- **Work order**: Could you reproduce, word for word, everything below from the line containing "Gift Cards (801, 145)" down to the line containing "[Laura Ashley Heritage", with both of those lines included and no others?

- **Source data**:
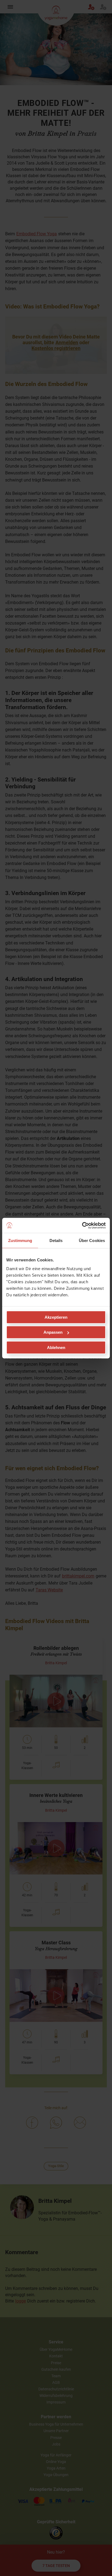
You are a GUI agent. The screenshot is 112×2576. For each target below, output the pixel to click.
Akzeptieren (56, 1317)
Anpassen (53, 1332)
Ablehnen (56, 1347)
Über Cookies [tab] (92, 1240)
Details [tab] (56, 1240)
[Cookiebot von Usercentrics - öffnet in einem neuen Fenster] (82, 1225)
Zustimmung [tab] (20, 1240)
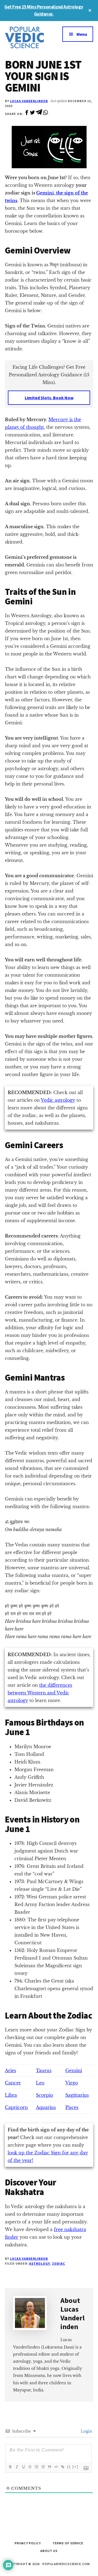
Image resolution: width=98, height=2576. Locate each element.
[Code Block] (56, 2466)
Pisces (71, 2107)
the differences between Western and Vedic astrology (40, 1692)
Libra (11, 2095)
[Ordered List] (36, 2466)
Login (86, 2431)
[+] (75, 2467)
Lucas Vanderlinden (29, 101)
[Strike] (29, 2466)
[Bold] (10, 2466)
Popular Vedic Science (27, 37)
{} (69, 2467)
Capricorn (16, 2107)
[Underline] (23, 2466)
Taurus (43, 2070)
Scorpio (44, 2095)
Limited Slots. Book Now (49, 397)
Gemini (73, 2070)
* * *
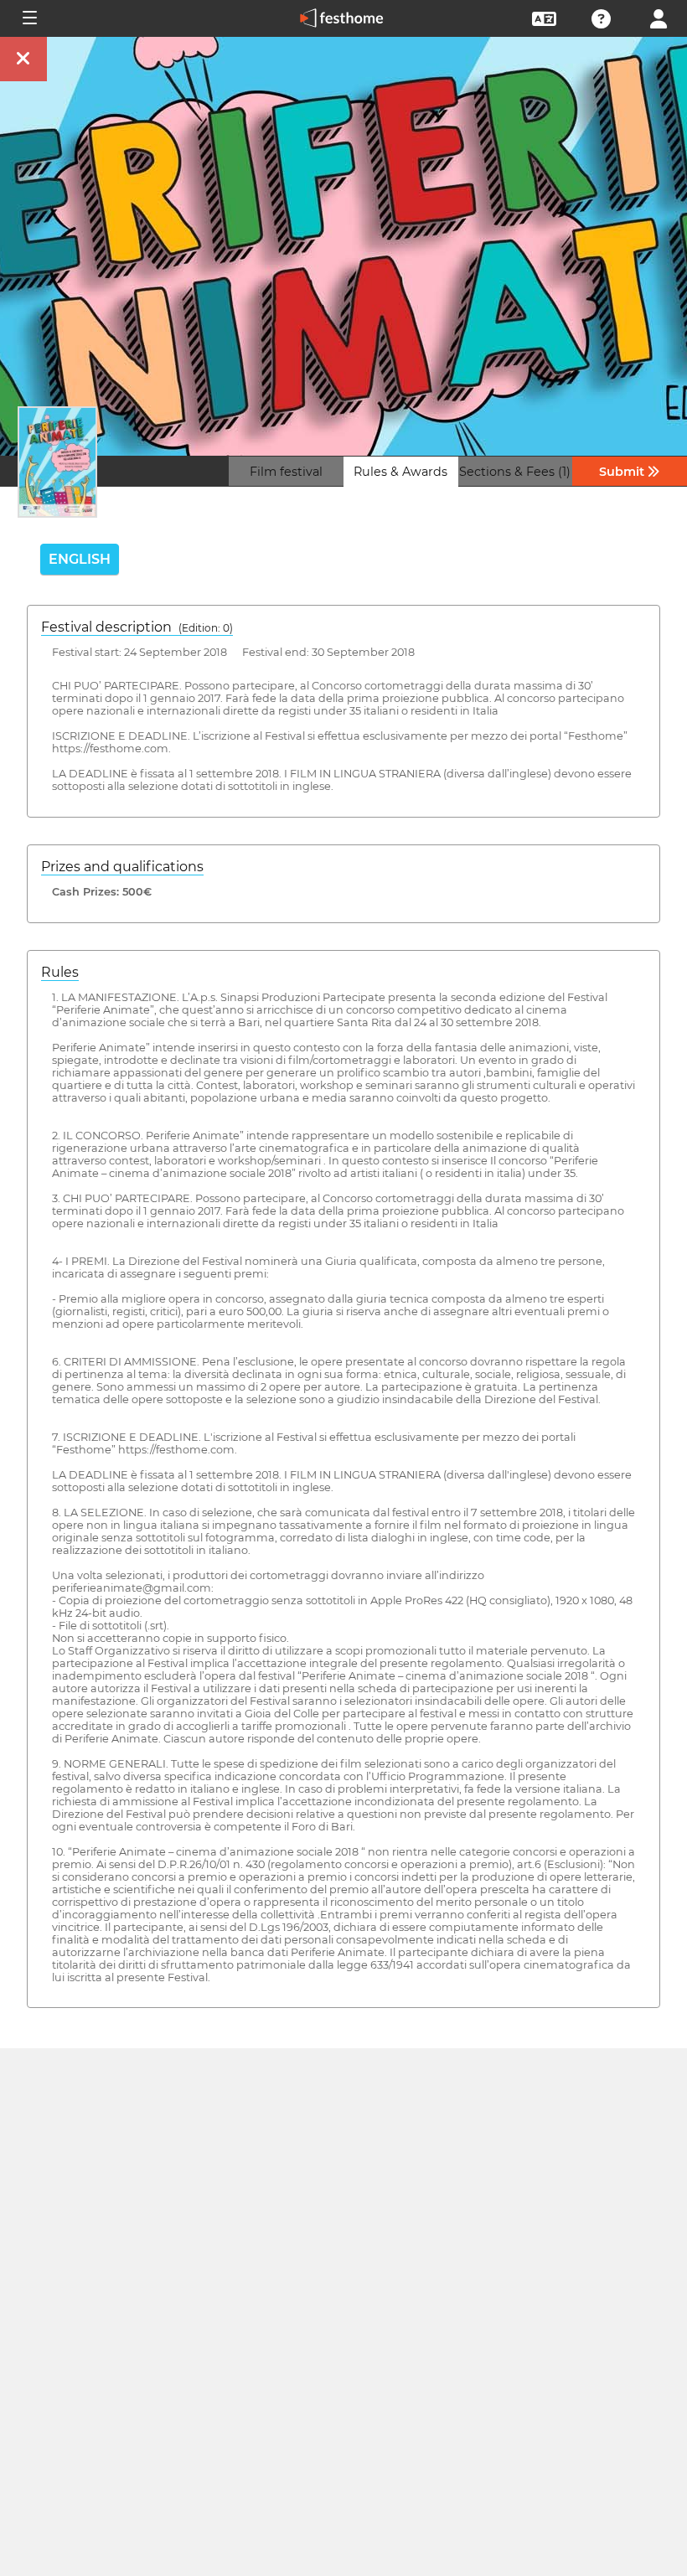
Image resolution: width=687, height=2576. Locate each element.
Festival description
...
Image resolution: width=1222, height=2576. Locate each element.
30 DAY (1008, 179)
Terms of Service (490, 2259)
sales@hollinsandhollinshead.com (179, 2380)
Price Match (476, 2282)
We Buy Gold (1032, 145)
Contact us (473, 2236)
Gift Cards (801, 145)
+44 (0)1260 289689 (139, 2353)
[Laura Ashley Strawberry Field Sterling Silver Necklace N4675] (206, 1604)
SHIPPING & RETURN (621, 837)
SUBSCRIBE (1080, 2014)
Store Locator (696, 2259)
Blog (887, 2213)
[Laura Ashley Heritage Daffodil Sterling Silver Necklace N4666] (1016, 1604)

- **Answer to the exercise**:
Gift Cards (801, 145)
+44 (0)1260 289689 (139, 2353)
[Laura Ashley Strawberry Field Sterling Silver Necklace N4675] (206, 1604)
SHIPPING & RETURN (621, 837)
SUBSCRIBE (1080, 2014)
Store Locator (696, 2259)
Blog (887, 2213)
[Laura Ashley Heritage Daffodil Sterling Silver Necklace N4666] (1016, 1604)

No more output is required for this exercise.